Data entries
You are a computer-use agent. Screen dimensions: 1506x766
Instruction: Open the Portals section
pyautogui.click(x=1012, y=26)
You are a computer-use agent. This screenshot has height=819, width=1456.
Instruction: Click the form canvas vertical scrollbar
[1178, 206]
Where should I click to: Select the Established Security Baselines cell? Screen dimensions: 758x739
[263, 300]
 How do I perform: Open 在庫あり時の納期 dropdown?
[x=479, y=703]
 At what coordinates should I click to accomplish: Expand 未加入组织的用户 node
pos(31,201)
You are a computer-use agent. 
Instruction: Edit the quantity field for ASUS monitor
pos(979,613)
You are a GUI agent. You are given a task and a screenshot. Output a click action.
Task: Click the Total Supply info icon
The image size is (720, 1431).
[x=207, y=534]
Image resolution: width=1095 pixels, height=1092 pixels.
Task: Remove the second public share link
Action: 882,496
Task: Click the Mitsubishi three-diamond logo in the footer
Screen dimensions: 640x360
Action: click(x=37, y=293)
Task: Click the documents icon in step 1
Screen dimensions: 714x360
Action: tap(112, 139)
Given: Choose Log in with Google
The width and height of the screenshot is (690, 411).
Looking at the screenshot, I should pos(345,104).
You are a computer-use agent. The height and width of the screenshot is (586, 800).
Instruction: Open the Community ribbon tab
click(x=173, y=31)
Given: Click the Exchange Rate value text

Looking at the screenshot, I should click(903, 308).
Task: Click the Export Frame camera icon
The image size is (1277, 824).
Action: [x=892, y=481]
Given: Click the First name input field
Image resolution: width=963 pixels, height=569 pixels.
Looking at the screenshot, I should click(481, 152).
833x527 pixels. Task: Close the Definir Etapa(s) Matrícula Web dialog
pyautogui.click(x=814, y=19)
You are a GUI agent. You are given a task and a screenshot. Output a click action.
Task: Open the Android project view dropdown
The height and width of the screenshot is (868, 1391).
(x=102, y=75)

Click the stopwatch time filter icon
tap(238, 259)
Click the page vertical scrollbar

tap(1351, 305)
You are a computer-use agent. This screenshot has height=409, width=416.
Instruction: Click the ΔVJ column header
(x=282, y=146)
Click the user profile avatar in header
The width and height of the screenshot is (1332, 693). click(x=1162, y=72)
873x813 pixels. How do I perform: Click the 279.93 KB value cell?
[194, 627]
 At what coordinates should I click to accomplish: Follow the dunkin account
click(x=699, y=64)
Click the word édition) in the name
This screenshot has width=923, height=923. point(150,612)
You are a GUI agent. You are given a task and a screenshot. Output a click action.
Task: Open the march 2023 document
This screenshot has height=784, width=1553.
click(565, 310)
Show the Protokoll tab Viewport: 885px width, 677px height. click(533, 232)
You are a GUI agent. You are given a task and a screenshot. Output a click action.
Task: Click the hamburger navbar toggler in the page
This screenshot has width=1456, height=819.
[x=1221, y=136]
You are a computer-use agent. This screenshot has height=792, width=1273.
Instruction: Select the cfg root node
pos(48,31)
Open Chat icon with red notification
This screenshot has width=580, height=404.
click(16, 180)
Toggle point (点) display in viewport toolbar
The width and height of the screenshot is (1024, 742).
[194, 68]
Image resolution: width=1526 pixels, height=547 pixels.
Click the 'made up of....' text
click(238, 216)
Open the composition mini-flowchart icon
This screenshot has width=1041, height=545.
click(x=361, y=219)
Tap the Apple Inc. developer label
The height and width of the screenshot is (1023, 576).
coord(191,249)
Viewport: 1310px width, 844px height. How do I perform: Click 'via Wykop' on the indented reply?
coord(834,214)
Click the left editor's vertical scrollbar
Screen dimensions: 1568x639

# [EXERCISE BRIEF]
Copy out the data entries from the first line of the items through the line containing "Action: [x=892, y=481]", including that line.

# [TASK RESULT]
You are a computer-use agent. Screen dimensions: 1506x766
Instruction: Open the Portals section
pyautogui.click(x=1012, y=26)
You are a computer-use agent. This screenshot has height=819, width=1456.
Instruction: Click the form canvas vertical scrollbar
[1178, 206]
Where should I click to: Select the Established Security Baselines cell? Screen dimensions: 758x739
[263, 300]
 How do I perform: Open 在庫あり時の納期 dropdown?
[x=479, y=703]
 At what coordinates should I click to accomplish: Expand 未加入组织的用户 node
pos(31,201)
You are a computer-use agent. 
Instruction: Edit the quantity field for ASUS monitor
pos(979,613)
You are a GUI agent. You are given a task and a screenshot. Output a click action.
Task: Click the Total Supply info icon
The image size is (720, 1431).
[x=207, y=534]
Image resolution: width=1095 pixels, height=1092 pixels.
Task: Remove the second public share link
Action: 882,496
Task: Click the Mitsubishi three-diamond logo in the footer
Screen dimensions: 640x360
Action: click(x=37, y=293)
Task: Click the documents icon in step 1
Screen dimensions: 714x360
Action: tap(112, 139)
Given: Choose Log in with Google
The width and height of the screenshot is (690, 411).
Looking at the screenshot, I should pos(345,104).
You are a computer-use agent. The height and width of the screenshot is (586, 800).
Instruction: Open the Community ribbon tab
click(x=173, y=31)
Given: Click the Exchange Rate value text

Looking at the screenshot, I should click(903, 308).
Task: Click the Export Frame camera icon
The image size is (1277, 824).
Action: [x=892, y=481]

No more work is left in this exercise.